Challenges and Approaches in the Validation of CCAM - Standards: The language enabling cooperation in CCAM V&V - Validation of Perception Sensor Models – Challenges and Solutions - Novel Classification Scheme for Perception Sensors Incorporated into Simulation Validation Process for AD - Safety assurance of AI-enabled sensing and perception subsystem used in autonomous vehicles - Scenario-Based Safety Assessment of Automated Driving Systems - Credible Safety Validation Toolchain for Automated Driving Functions

The editors

Michael Stolz received the M.Sc. degree in mechanical engineering (2002) and the PhD. degree in electrical engineering (2013) from Graz University of Technology, Graz, Austria. He was in the automotive industry as a development engineer for ten years (one year as the skill team leader in the field of automated driving).He was a part of the Automated Driving Research Team with the Institute of Automation and Control, Graz University of Technology, as a postdoctoral project assistant and is now with the Institute of Computer Graphics and Vision at Graz University of Technology. He is also within Virtual Vehicle Research GmbH as a key researcher responsible for project planning and technical guidance of funded projects in the field of automated driving and artificial intelligence.

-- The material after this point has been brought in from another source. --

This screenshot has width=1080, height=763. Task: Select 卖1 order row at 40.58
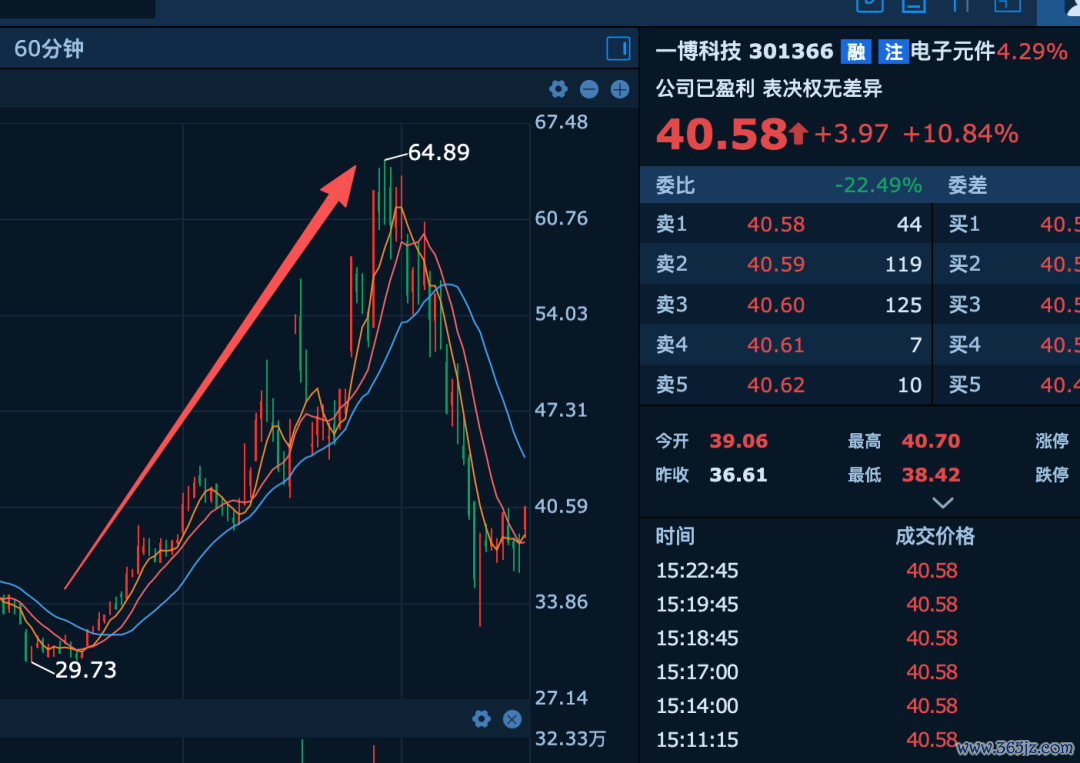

Daniel Watzenig holds a doctorate in electrical engineering. He received the venia docendi (habilitation) in electrical measurement science and signal processing from Graz University of Technology, Austria, where he was appointed Full Professor of Multi-Sensor Perception of Autonomous Systems at the Institute of Visual Computing. He currently serves as Chief Technology Officer (CTO) and Head of the Electronics Systems and Software Department at Virtual Vehicle Research GmbH. He has been a guest lecturer at Stanford University, USA and Tongji University, China for several years. He is the founder of the Autonomous Racing Graz Team and, since 2024, has served as Vice Chair and Executive Committee Member of the IEEE Austria Section. He is also an IEEE Distinguished Lecturer in the field of autonomous vehicles, a Board Member of the INSIDE Industry Association (European Initiative on Intelligent Digital Systems), and a Member of the Academic Advisory Council of PAVE (Partners for Automated Vehicle Education).

The book series

Sustainable Mobility and Energy highlights the crucial role of sustainable mobility in reducing CO2 emissions. This series features insights from leading experts on electric and fuel cell vehicles, which offer eco-friendly alternatives to conventional engines, especially when powered by renewable energy sources. Utilizing clean energy significantly reduces air pollution and dependence on fossil fuels. Additionally, the integration of modern communication technology enhances traffic control, reduces congestion, and increases road safety. Join us in exploring innovative solutions for a greener and more efficient future.